The HERS was designed to overcome this problem. The installation of a CT scanner in a trauma resuscitation room enabled the performance of CT, which is indispensable for TBI management even in hemodynamically unstable patients. Furthermore, the introduction of surgical and neurosurgical instruments as well as a C-arm in this room allowed for the simultaneous provision of damage control surgery, endovascular intervention including REBOA and angioembolization, and invasive ICP measurement and/or ventriculostomy. That is to say, we were able to perform concurrent treatment for multiple injury patients by combining the functions of a CT scan room with the recently reported-upon hybrid operating room [19]. We believe the HERS, which was invented with high aspiration to provide resuscitation, CT examination, damage control surgery, IR, and ICP monitoring “all in one room”, is an ideal trauma suite setting for the realization of this innovative intervention.
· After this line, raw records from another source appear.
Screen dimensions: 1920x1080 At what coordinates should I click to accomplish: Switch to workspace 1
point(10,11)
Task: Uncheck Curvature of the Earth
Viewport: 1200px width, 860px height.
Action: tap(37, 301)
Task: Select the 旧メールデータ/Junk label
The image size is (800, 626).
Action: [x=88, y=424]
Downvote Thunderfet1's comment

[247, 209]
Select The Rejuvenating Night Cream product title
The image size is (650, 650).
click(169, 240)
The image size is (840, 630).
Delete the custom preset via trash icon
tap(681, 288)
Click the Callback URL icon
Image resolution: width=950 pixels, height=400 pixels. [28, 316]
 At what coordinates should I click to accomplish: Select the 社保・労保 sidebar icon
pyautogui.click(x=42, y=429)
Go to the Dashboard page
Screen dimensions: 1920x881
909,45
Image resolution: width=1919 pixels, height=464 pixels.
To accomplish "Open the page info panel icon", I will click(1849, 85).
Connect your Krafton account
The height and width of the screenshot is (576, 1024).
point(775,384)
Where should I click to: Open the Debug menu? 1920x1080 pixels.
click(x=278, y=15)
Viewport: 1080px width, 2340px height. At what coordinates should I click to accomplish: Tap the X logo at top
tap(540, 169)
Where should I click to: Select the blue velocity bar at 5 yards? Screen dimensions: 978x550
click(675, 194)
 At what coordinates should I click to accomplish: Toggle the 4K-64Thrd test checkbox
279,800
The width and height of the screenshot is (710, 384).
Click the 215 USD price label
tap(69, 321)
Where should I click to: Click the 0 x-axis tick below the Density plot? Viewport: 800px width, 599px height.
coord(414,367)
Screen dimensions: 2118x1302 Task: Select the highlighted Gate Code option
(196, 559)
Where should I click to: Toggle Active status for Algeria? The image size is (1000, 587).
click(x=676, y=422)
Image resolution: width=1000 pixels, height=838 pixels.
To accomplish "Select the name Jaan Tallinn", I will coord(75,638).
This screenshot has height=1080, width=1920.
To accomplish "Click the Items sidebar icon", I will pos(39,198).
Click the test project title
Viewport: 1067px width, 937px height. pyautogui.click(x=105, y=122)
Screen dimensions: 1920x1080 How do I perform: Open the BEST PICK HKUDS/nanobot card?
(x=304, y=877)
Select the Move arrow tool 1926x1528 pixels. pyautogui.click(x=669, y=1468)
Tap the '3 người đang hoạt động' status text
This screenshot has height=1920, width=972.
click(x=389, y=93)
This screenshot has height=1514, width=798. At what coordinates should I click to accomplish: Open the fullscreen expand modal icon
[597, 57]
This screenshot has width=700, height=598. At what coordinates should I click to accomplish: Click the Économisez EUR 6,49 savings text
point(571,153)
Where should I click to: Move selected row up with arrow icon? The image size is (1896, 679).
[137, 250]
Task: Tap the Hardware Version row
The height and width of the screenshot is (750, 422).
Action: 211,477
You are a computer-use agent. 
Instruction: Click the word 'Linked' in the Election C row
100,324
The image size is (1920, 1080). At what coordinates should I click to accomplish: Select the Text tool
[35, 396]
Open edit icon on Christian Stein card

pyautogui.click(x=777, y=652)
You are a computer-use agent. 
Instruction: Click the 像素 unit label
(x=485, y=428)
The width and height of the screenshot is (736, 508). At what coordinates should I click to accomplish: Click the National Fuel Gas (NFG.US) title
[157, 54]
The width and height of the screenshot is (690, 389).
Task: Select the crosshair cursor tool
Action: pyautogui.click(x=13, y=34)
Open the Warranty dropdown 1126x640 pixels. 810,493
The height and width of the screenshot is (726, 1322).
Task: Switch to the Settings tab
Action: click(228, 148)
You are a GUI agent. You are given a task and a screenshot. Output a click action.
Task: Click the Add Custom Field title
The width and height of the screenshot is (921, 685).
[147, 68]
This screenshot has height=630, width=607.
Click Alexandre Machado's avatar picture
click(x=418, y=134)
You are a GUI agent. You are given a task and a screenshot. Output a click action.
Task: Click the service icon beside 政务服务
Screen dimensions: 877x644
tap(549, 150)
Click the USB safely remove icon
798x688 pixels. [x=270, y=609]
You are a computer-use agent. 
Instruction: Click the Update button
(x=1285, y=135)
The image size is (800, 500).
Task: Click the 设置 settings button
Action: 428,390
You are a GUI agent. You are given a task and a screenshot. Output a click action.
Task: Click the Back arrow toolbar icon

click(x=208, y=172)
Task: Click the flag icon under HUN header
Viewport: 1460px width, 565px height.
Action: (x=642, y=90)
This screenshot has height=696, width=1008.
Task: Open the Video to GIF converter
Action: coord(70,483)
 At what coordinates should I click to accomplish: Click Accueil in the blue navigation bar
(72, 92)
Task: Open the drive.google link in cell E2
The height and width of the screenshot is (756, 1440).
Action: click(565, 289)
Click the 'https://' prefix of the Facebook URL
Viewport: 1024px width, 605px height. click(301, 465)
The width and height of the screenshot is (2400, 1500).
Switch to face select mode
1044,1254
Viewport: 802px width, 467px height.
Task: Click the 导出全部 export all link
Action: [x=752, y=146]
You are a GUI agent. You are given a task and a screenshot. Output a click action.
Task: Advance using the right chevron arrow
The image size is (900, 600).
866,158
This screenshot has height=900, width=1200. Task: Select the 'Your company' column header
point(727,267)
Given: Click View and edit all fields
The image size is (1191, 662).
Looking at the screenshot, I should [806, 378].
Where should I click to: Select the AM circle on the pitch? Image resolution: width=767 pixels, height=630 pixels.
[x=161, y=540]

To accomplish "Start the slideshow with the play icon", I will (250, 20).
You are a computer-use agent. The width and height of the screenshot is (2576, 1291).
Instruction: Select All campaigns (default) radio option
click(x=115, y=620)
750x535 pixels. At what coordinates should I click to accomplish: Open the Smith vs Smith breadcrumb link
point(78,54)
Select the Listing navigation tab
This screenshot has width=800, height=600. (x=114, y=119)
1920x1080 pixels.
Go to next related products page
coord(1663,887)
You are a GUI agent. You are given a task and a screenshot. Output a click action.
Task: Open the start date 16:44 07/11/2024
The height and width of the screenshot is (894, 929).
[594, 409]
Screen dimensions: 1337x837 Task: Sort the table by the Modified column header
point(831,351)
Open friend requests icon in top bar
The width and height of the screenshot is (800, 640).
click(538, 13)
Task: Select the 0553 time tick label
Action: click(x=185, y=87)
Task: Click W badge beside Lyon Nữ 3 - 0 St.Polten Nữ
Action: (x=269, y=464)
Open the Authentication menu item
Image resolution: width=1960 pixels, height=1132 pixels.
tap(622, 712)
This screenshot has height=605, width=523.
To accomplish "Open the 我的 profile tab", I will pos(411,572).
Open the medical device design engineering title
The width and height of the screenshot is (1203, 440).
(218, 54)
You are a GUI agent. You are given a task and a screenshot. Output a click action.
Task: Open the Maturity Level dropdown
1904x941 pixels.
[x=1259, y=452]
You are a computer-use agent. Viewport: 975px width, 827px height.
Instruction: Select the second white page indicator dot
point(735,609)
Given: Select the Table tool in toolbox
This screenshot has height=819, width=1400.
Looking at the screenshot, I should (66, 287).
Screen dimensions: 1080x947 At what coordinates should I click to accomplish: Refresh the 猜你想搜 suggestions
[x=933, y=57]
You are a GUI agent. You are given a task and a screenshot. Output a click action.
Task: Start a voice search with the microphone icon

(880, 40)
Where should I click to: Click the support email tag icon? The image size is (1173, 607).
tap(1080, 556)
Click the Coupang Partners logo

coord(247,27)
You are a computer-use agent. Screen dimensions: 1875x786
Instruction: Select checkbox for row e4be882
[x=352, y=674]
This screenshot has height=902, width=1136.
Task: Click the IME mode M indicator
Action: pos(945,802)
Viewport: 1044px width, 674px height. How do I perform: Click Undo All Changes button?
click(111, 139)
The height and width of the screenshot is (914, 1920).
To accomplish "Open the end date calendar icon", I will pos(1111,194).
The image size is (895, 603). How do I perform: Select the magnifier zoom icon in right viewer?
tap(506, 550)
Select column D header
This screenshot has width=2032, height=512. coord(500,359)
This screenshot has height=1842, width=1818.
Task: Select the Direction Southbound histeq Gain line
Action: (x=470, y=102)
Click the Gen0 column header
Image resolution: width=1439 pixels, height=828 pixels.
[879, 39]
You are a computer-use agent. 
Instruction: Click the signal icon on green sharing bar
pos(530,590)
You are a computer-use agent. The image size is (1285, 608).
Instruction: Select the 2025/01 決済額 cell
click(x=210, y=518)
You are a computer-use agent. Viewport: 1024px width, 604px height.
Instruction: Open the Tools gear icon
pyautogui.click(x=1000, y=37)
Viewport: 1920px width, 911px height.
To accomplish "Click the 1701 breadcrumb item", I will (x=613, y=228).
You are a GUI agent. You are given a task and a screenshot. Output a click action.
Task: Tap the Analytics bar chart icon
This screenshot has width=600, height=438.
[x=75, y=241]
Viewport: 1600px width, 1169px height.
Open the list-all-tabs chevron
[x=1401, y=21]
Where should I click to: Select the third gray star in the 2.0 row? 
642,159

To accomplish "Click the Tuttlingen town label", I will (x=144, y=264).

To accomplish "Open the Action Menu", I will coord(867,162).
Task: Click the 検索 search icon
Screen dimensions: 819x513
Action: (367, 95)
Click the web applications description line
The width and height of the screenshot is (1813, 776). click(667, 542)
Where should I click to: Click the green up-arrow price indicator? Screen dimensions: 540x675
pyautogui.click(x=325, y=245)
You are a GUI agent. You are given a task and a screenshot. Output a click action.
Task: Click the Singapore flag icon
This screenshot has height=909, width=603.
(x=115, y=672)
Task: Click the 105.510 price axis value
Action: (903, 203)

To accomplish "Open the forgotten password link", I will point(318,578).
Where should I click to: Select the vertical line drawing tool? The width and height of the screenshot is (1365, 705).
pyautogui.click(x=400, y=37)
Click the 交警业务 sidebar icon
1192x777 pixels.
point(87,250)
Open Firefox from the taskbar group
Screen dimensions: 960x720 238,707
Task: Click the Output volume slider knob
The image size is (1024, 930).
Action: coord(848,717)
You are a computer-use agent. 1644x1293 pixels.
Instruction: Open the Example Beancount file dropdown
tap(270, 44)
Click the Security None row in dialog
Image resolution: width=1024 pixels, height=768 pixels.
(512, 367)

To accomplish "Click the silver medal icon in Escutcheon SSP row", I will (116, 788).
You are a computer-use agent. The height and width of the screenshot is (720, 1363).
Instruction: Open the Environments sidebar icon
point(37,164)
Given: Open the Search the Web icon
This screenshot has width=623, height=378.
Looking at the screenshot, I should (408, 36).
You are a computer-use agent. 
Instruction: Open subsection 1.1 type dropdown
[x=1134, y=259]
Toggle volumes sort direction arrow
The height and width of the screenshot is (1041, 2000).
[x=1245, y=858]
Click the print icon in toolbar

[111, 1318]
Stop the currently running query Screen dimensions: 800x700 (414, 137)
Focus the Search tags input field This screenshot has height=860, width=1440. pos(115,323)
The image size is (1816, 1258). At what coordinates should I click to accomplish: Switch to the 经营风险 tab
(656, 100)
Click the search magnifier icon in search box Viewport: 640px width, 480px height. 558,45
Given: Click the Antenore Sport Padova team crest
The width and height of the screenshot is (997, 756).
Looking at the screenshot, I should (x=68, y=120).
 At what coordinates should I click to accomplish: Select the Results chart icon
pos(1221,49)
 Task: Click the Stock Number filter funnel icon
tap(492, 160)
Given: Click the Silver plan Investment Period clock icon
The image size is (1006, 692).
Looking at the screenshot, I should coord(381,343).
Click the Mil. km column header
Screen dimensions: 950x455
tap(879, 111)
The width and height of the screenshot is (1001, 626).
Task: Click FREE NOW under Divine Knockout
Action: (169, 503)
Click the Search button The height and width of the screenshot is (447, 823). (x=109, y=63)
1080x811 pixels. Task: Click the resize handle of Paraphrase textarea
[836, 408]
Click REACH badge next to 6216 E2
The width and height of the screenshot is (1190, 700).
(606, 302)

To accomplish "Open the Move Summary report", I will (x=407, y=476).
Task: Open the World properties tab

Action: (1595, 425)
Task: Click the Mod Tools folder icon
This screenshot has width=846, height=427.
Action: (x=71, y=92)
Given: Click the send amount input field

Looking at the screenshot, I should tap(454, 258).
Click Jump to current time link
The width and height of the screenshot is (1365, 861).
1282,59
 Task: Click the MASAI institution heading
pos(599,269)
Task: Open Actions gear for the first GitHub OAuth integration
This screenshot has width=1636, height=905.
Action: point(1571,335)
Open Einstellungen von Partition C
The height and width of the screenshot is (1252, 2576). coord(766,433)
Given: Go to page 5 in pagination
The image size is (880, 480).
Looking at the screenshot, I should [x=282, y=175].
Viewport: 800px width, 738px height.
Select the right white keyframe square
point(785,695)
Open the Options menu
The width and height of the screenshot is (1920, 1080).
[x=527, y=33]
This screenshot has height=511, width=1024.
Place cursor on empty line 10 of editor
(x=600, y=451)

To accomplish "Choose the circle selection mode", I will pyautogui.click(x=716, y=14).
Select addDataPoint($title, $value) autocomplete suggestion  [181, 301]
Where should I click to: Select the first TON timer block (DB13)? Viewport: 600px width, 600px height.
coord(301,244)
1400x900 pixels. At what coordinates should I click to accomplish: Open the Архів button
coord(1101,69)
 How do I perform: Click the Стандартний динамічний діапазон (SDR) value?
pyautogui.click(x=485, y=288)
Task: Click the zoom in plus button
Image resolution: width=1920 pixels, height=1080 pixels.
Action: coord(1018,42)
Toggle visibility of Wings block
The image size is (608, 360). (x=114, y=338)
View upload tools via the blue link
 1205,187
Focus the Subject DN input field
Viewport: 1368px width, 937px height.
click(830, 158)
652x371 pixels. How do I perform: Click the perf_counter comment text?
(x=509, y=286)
The present study has several limitations. First, we could not find a well-matched comparative group due to the retrospective nature of the study design. It was impossible to demonstrate an existence of TBI in patients in whom we suspected multiple injuries within the conventional period, because these patients frequently died during or soon after bleeding control procedure without CT scanning. Therefore, the effectiveness of concurrent treatment, using the HERS, on patient outcomes should be investigated in a prospective study. Second, we did not determine the indication for concurrent treatment. We provided it when an attending surgeon and neurosurgeon who participated in trauma resuscitation decided that both a bleeding control procedure and ICP monitoring were required and feasible based on CT findings. The objective indication for concurrent treatment should be investigated in a future study. Third, the management strategy other than concurrent treatment may have changed during the study period since the 8-year observational period was relatively long. Finally, we did not provide this treatment to penetrating trauma patients. As the efficacy of whole-body CT scanning in penetrating trauma is still not well-explored, we could not discuss the effect of the present treatment in this population.

Conclusions

We described the first clinical case series of patients who underwent concurrent bleeding control and ICP monitoring using the HERS. The HERS could be a breakthrough in the treatment of the most severe polytrauma cases requiring both bleeding control and neurosurgical procedures. The effect of the concurrent treatment on patients’ clinical outcomes should be investigated in a prospective interventional study.